The model further demonstrates that even modest improvements in testing and isolation rates can significantly reduce infection peaks, thereby highlighting the importance of investing in accessible diagnostic services and effective quarantine infrastructure.

Public awareness campaigns also emerge as critical, as demonstrated by the influence of parameter \(\theta\). Enhancing awareness and educating communities about disease prevention can substantially reduce the susceptible population and slow transmission. Additionally, the strong influence of zoonotic transmission highlights the need for integrated One-Health approaches that monitor and control potential animal reservoirs in endemic regions. These evidence-based recommendations provide a framework for optimizing outbreak response efforts through targeted, data-driven interventions.

Conclusion

Based on the results obtained from the mathematical modeling and analysis of mpox dynamics, the study provides crucial insights into the impact of non-pharmaceutical interventions (especially self-isolation, testing, and public awareness) in controlling the spread of the disease. The model effectively captures the dynamics of mpox transmission between humans and mammals, demonstrating that the basic reproduction number \(\mathscr {R}_0\) serves as a key threshold parameter. When \(\mathscr {R}_0<1\), the model indicates that the mpox-free equilibrium is locally asymptotically stable, suggesting that the disease will eventually die out.
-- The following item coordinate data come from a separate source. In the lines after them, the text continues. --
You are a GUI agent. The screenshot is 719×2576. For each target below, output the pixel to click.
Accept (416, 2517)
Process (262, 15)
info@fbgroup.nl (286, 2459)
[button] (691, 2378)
Conversely, if \(\mathscr {R}_0>1\), the possibility of a stable endemic equilibrium arises, highlighting the need for sustained control measures.

The sensitivity analysis underscores the critical role of parameters such as the transmission probabilities (\(\beta _{ah}\), and \(\beta _h\)), awareness level (\(\theta\)), and isolation rate (q). The findings reveal that higher public vigilance and effective isolation measures can significantly lower the number of exposed and infected individuals, thereby reducing the spread of the virus. Additionally, the results demonstrate that targeting these sensitive parameters can have a substantial impact on reducing the overall disease burden, making these measures pivotal in epidemic control strategies.

The numerical simulations further illustrate how varying levels of public compliance with self-isolation and awareness campaigns can alter the course of an epidemic. Even partial compliance with these interventions can substantially mitigate the spread, emphasizing the value of community engagement in public health efforts.

Public health interventions like isolation and awareness programs must address stigmatization risks and socioeconomic barriers to compliance, particularly for high-risk groups. Ethical implementation through financial support, culturally sensitive messaging, and anonymized testing can enhance effectiveness while minimizing harm. Our findings on partial compliance underscore the need for inclusive strategies that balance public health goals with equity.

In summary, the study offers a robust framework for understanding the dynamics of mpox transmission and highlights the importance of tailored interventions. The insights derived from this research can inform policymakers in designing more effective response strategies to combat current and future mpox outbreaks. The findings, supported by real-world data and rigorous analysis, make a significant contribution to the field of infectious disease modeling and can serve as a valuable reference for public health authorities aiming to minimize the impact of mpox.

We will extend this work by incorporating stochastic elements to capture random events and uncertainties in real-world disease spread. Further, an age-structure analysis of the model will provide more age-specific transmission patterns and generate targeted recommendations for different age groups. Moreover, real-time feedback mechanisms, including adaptive testing protocols, isolation measures, and mobility restrictions, will be integrated to evaluate dynamic intervention effectiveness.